单蔷想起自家弟弟那样小小的样子,真是可爱啊,眉眼间就带出点温和的笑意来。陈易水一抬头就看见单蔷看着手中的核桃微笑,心里顿时觉得不爽起来,刚才对陈易水所描述的神奇生物的好奇全没了,一出手夺走单蔷手里的核桃,另一只手拉过单蔷的手,自己朝前大跨步走去,嘴里嘟囔着:“刚才师傅让我叫你过去练字呢,不要偷懒啊。”
窗外阳光正好。
作者有话要说:估计现在有很多新加入进来的童靴,胖猪再说明一下,本文很多对话用的是四川话,如果童鞋看不懂请留言说明一下,胖猪尽量调整
然后,终于1880年部分的写完了,唉,真想让他们快点长大啊,然后就可以基情四射了……
17
17、1881 。。。
2月24日,曾纪泽与沙俄代表订立了《中俄伊犁条约》和《陆路通商章程》。
3月9日——慈安太后,孝贞显皇后。
6月9日——唐山至胥各庄运煤铁路建成中国自办最早的铁路。
单蔷与陈易水大眼瞪小眼的站着,单蔷还没明白到底发生了什么事,刚才师傅指着眼前这个小女孩对他们说什么来着,从今以后她就是你们的师妹了,好生照顾着。小女孩约莫5、6岁的年纪,穿着一身碎花棉布做的衣衫,因为女孩一直低着头玩着她的手指,看不清长相,单蔷从高处只能看见女孩头顶上的两个发旋,和两条编的整整齐齐的辫子。单蔷在心里叹了一口气,看上去倒也是一个乖巧的孩子,应该不难带的吧。
单蔷弯下腰低声问这个好像有些内向的小女孩:“妹妹,你叫什么名字,今年多大了呀?”陈易水也站在一边好奇的看着这个新鲜出炉的师妹。
小女孩抬头看了一眼对他说话的大哥哥,见单蔷眉眼带着笑意,脸又长得白净,小女孩一见之下就心生好感,心里的紧张也去了一些,只是手指仍然拧着。
“我叫安安,今年六岁。”女孩脆脆的童音里还带着身处陌生之地的不安。单蔷不知道师傅为什么突然带了这个小女孩回来,照理说做他们这行的人很少收女弟子,不过师父既然收了她估计有自己的道理吧。
单蔷摸了摸女孩的头顶,笑指着旁边站着的陈易水说:“这是你大师兄,陈易水,我是单蔷,你叫我二师兄就好。”

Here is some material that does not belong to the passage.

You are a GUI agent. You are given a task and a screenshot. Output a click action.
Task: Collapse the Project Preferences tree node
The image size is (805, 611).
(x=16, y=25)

女孩看向旁边的另一个哥哥,发现那个哥哥也看着他,女孩敏感的察觉到这个人也没有恶意,脆脆的叫了一声:“大师兄。”陈易水笑眯眯的‘唉’了一声。女孩又对着单蔷叫了一声‘二师兄’,单蔷应了然后拉起女孩的手,慢慢地朝外走去,“走,到你的房间看看去。”手里握着的小手软软的,单蔷笑了一下,还只是个孩子啊。
如同当初单蔷到来时所经历过的,安安被单蔷二人带着熟悉了一下叶宅,依然是由陈易水来讲解,这个地方有什么妙处,那个地方有什么好玩的,单蔷觉得这些话很耳熟,不由一笑。童心尚存的人是很容易熟悉起来的,没一会工夫安安就已经叫着要让陈易水带他去那条小沟里捉虾了。
陈易水认真的在宣纸上勾勒着线条,往日时常嬉笑着的脸此时绷紧了,就连嘴唇也是微抿着,好像无论外界发生了什么事都无法干扰他一样。叶石兰从陈易水身后静静地走过来,视线越过陈易水的肩看向陈易水正在完成的作品。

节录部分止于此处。